Data =>
+ + + + + + +

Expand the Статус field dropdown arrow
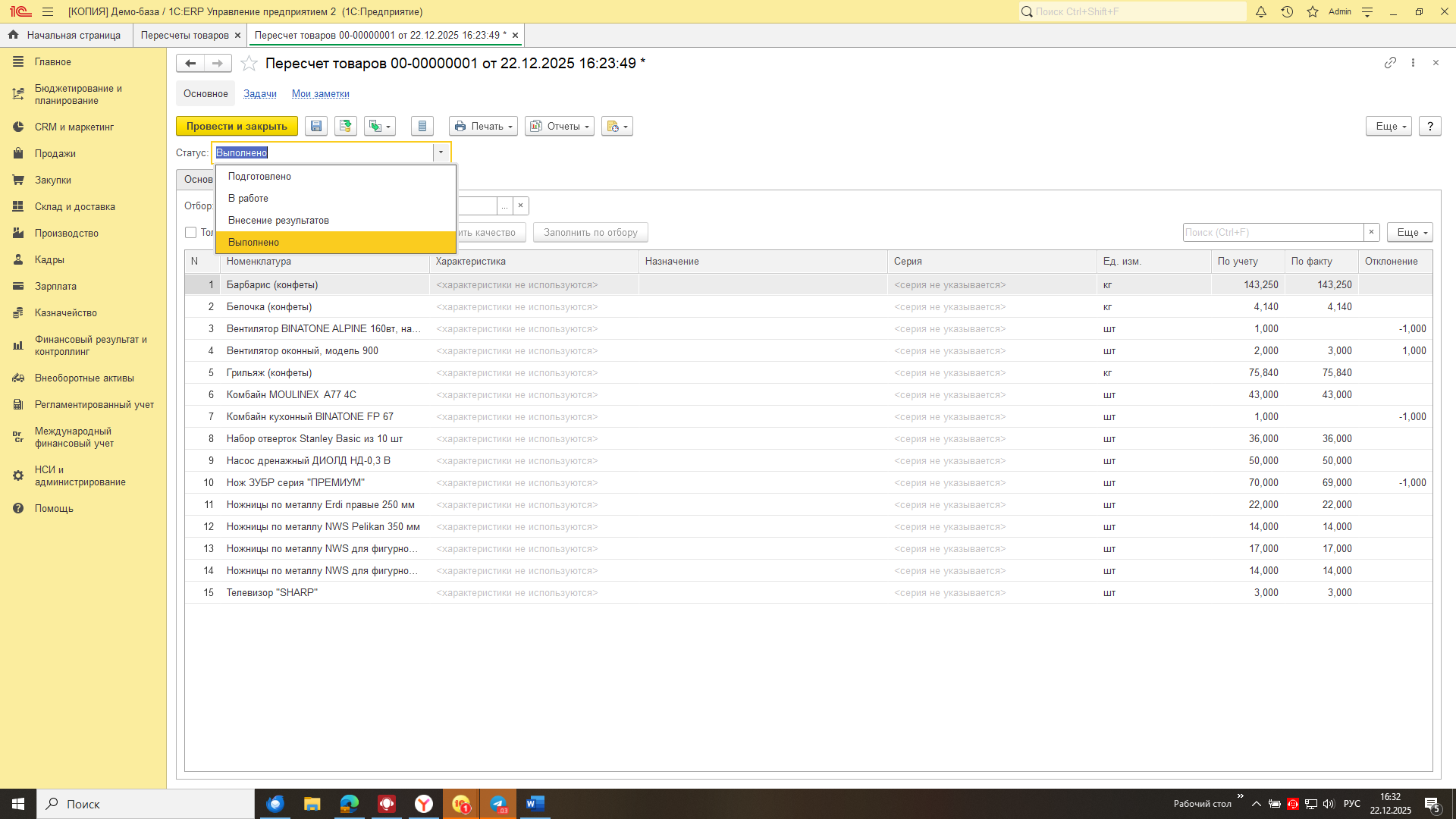 point(441,152)
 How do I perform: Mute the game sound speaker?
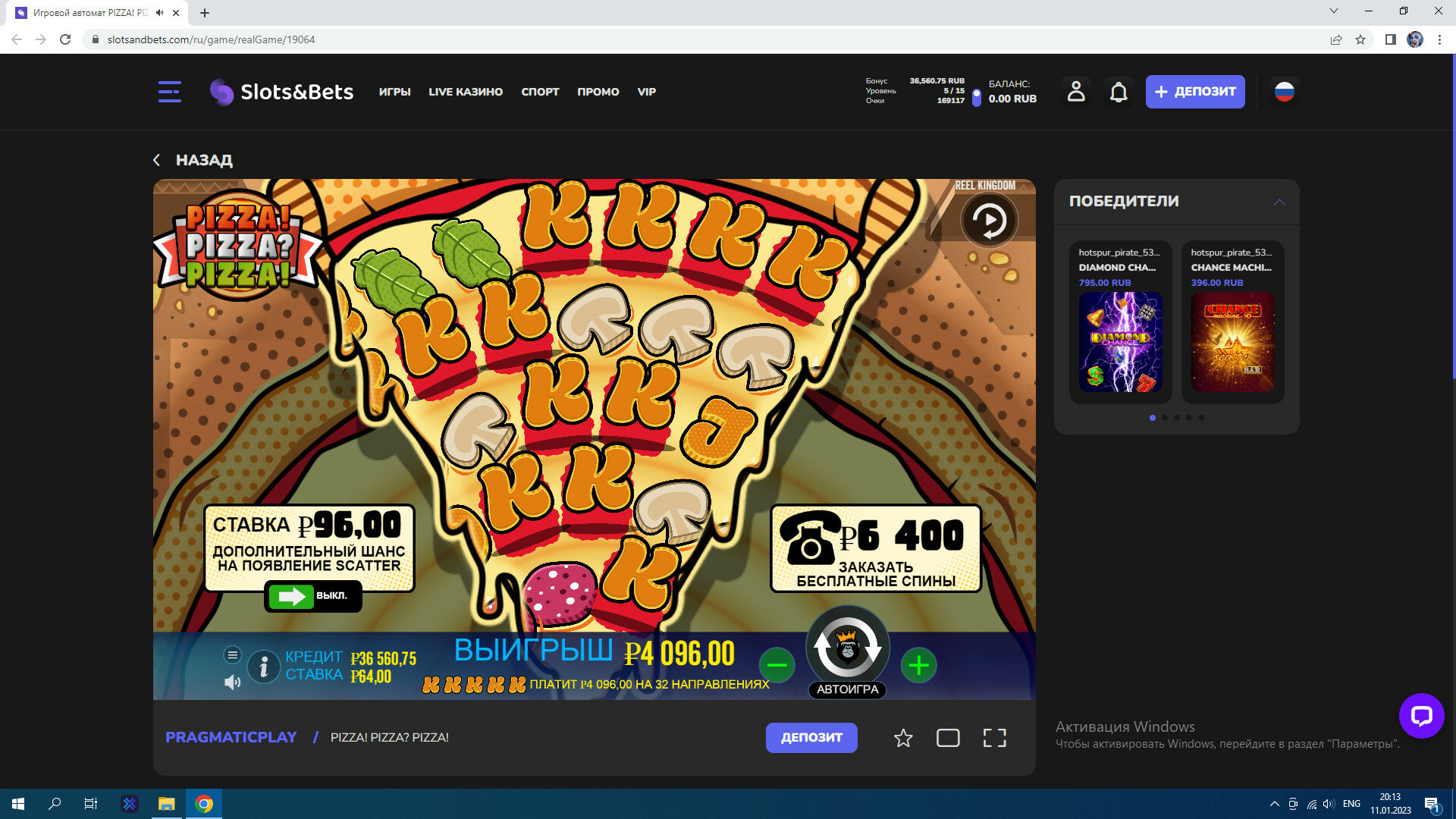232,682
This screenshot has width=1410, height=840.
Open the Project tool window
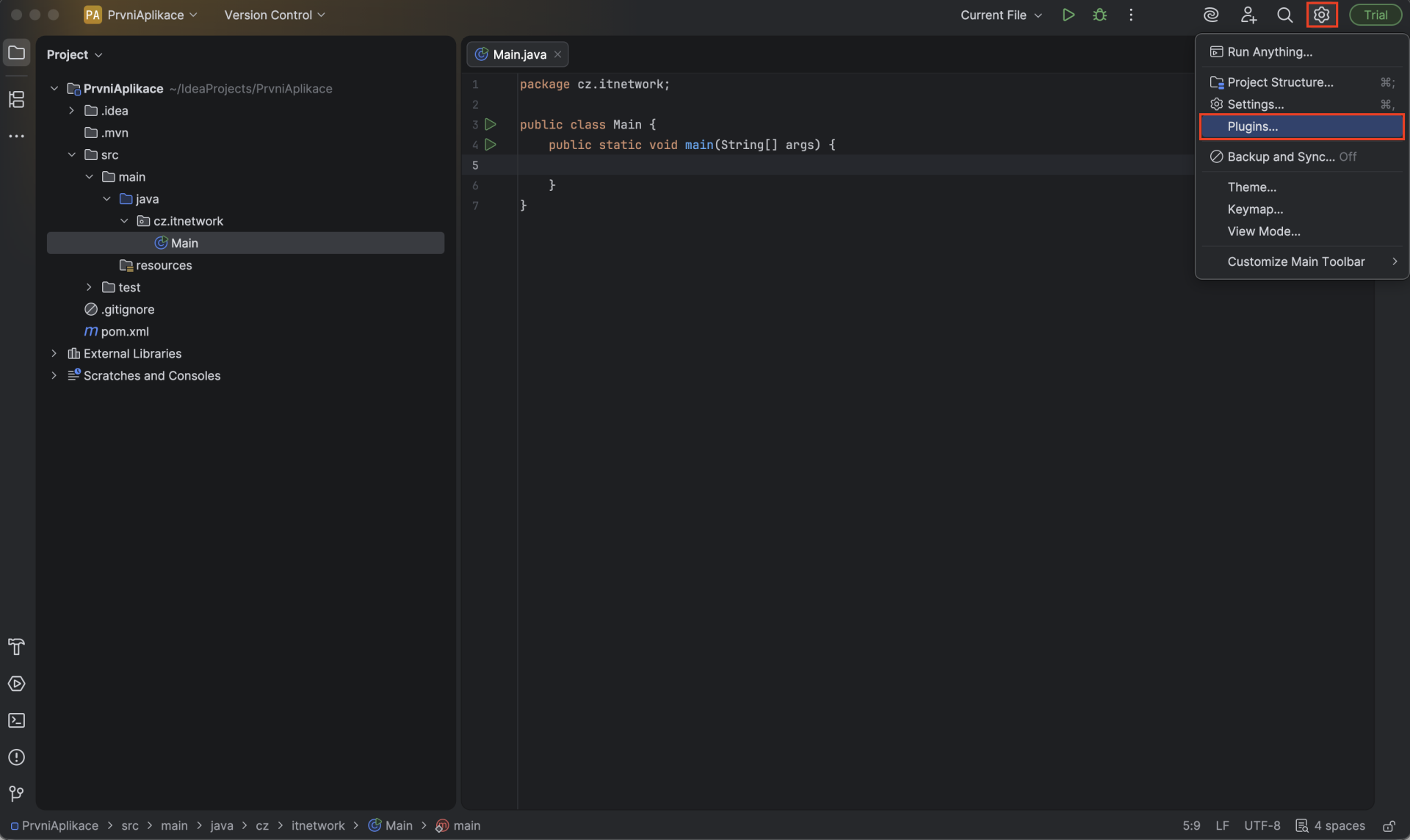tap(16, 52)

+ + + + + + +

Action item =>
Starting where a line contains "How do I perform: Mute" and finishing at the last line above, set down every line exactly as it reads, with no pictures.

Answer for the task =>
 How do I perform: Mute the game sound speaker?
232,682
This screenshot has width=1410, height=840.
Open the Project tool window
tap(16, 52)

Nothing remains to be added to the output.